You could have command-line options to load different huffman trees for different categories of challenges
 
6:48 PM
I'd say it doesn't count, because unlike something like Stax's compression, it requires work from the language creator to decide on where to put each operator
@pxeger Command line options are cheating :p
 
@RedwolfPrograms writing in a golfing language in the first place is a form of compression, but I'd consider it something different from, say, the compressed string formats used by some golfing languages in which one nonprintable character stands for a specific sequence of printables
 
Real programming languages can be written in a single file :P
 
I think having different trees available makes sense but you should pay a byte cost for tree-switching
 
how are command line options cheating? Vyxal uses them extensively
 
It's not cheating technically, but it's cheating :p
 
6:50 PM
@pxeger FTFY: Vyxal cheats extensively :P
 
we used to have a rule where there were byte penalties for command-line options in order to give a fair comparison between languages with many options and languages with few
 
no
 
but we moved away from it because it was causing problems in some cases, now different command-line options = different languages
 
CLI options are the Huckster's crutch
 
so each of the various Vyxals does poorly on the majority of problems and well on a few
 
6:52 PM
IMO using flags is the best solution to the counting bytes, but it does seem vulnerable to devolving into Metagolfscript where you just use a bunch of flags and submit the empty program/a single builtin
 
it also makes it much harder to score languages that are programmed entirely using command-line arguments
(in such a case, I would consider the arguments to be the source code, and count bytes for them anyway)
 
I know we encourage intra-language competition, but it feels cheap to be outgolfed by a byte by Japt or Vyxal or whatever because they have -<whatever> which outputs the square root of the ToS or whatever
 
fwiw, one common command-line argument for esolangs switches between numeric and character code output
and it feels fair in a way to count that one, because functions (as opposed to full programs) normally get to choose whether they get characters or character codes as input anyway
 
Yeah, that doesn't seem like an abuse, because the functionality doesn't exist without the flag.

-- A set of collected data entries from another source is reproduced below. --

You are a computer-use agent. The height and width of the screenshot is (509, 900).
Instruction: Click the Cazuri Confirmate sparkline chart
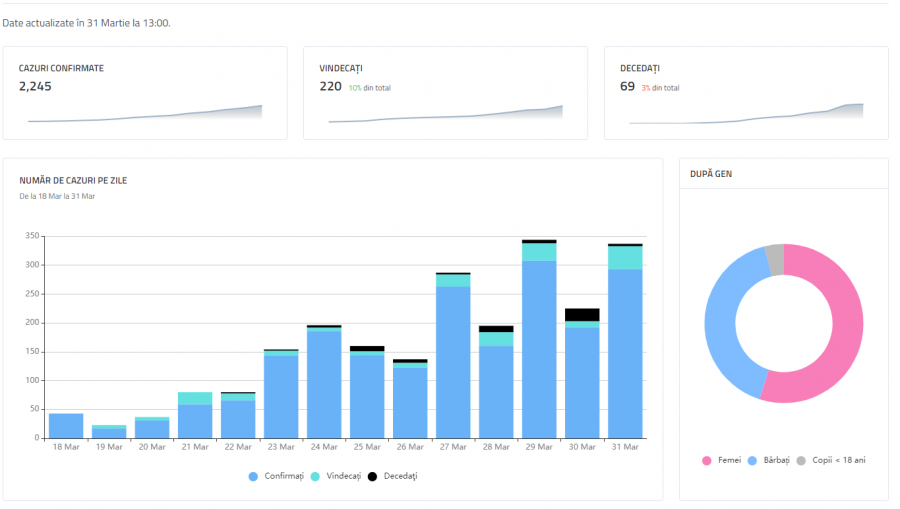[145, 114]
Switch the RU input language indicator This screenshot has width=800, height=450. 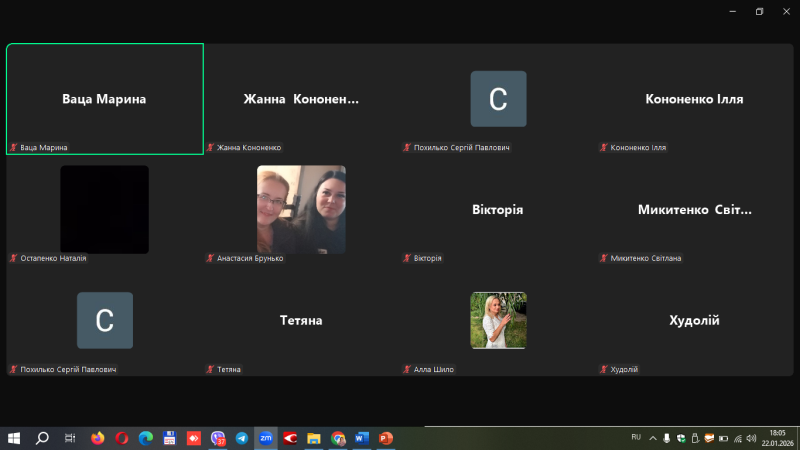click(636, 438)

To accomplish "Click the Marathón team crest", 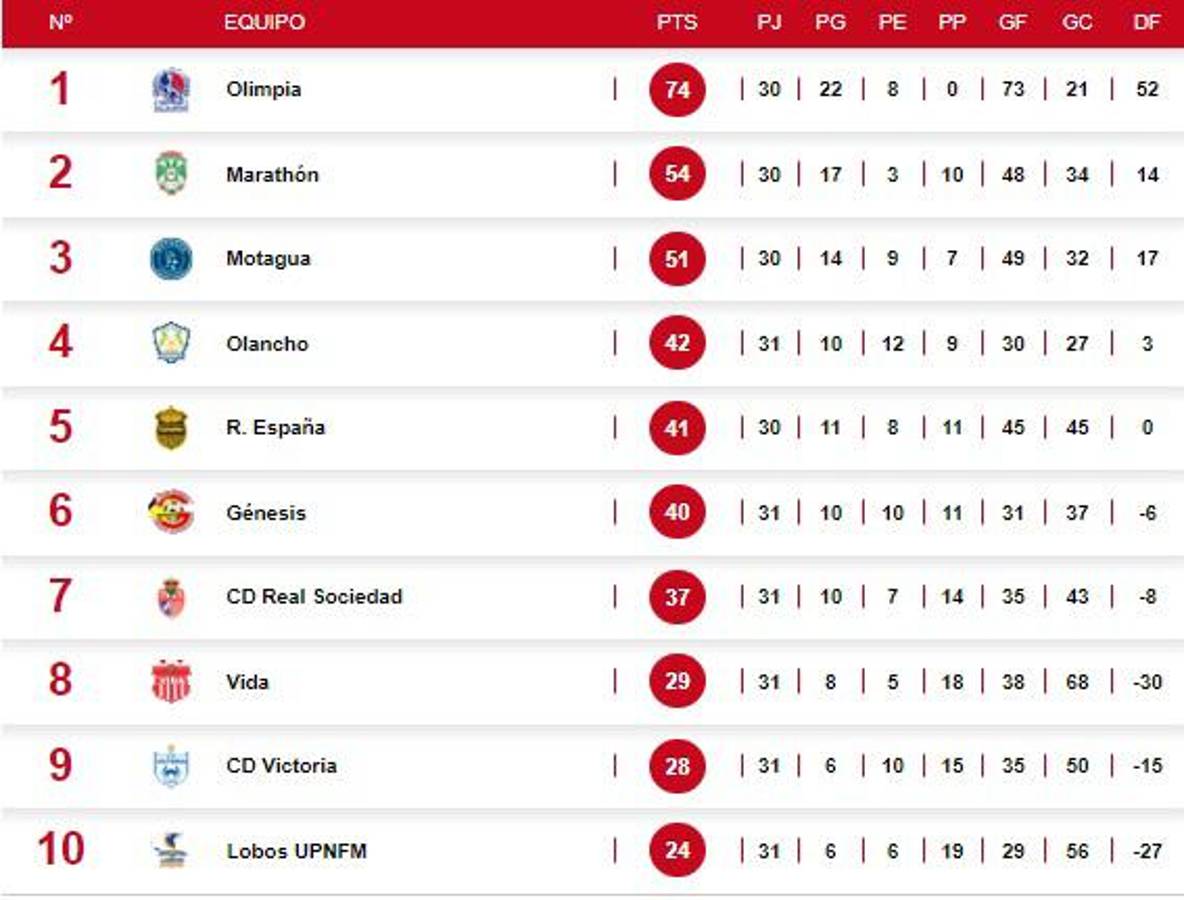I will coord(171,174).
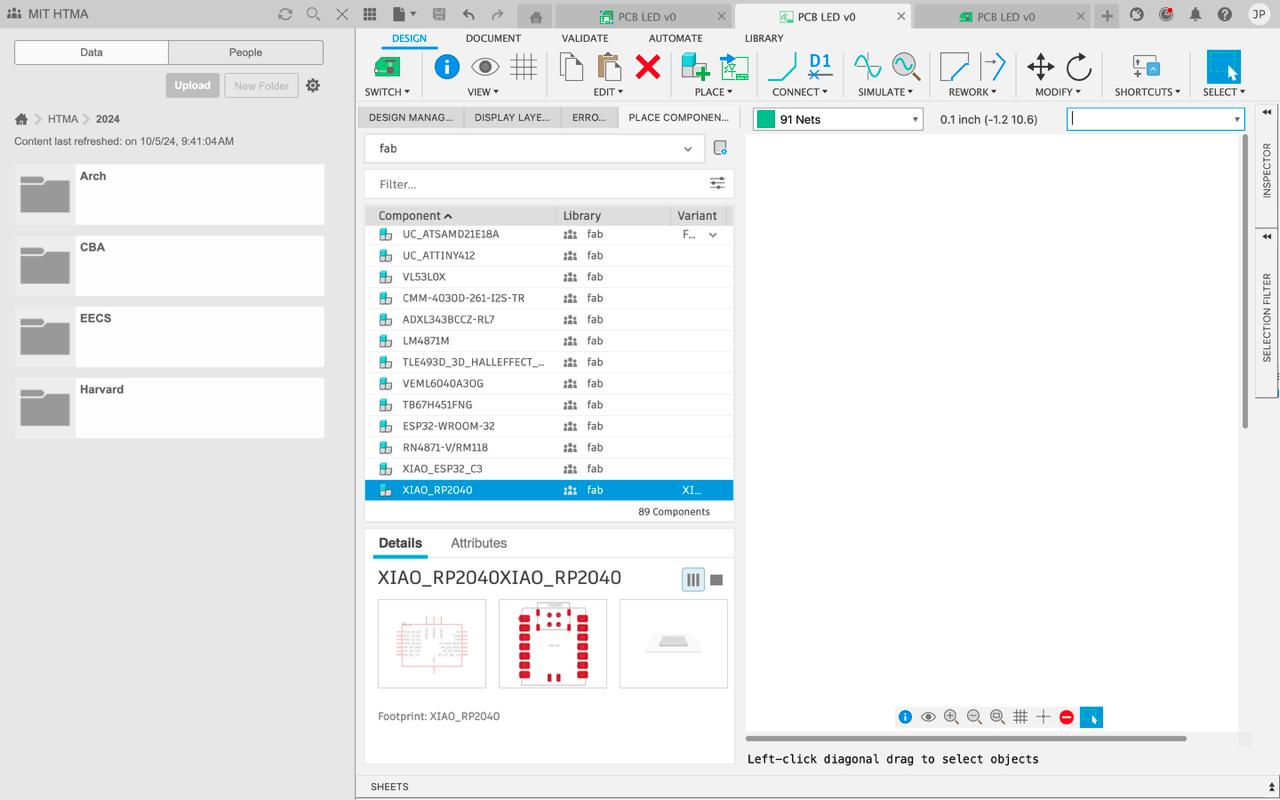Toggle the eye visibility icon in View group
The width and height of the screenshot is (1280, 800).
485,67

But if Vyxal has a command to just output the ToS, but it instead uses the -o flag to do it instead, that feels cheap
 
actually, the ruling I'd really like to see (but is never going to happen) would be for every program to specify something like "inputs: two integers and a string, output: string" and for each language to have some agreed-upon algorithm for converting that into a function signature or full-program calling sequence
i.e. the I/O is predetermined by the challenge and language, you can't change it to fit the problem
 
6:55 PM
no, bending IO rules is the whole fun of golfing!
 
at least with short programs, you can encode substantial parts of the program into the I/O rules sometimes
 
Jan 27 at 23:00, by Lyxal
If they were counted as bytes I wouldn't use them
 
e.g. in 32-bit x86 asm, there is a one-byte builtin (0x9E) that takes a number as argument, and depending on I/O conventions, outputs bit 0, 2, 4, 6, 7, 8, 10, 12, 14, or 15 of that number
err, machine code, not asm
it was removed from x86-64 machine code, presumably either due to not being deemed useful enough to be worth a single byte or because it was hard to implement efficiently, but you can see how this sort of thing can sneak several bits of implicit data into the I/O conventions
(the funny thing is that in a larger program, it usually does just occupy one byte, because the commands surrounding it normally have a few bits reserved to mark the I/O conventions in use)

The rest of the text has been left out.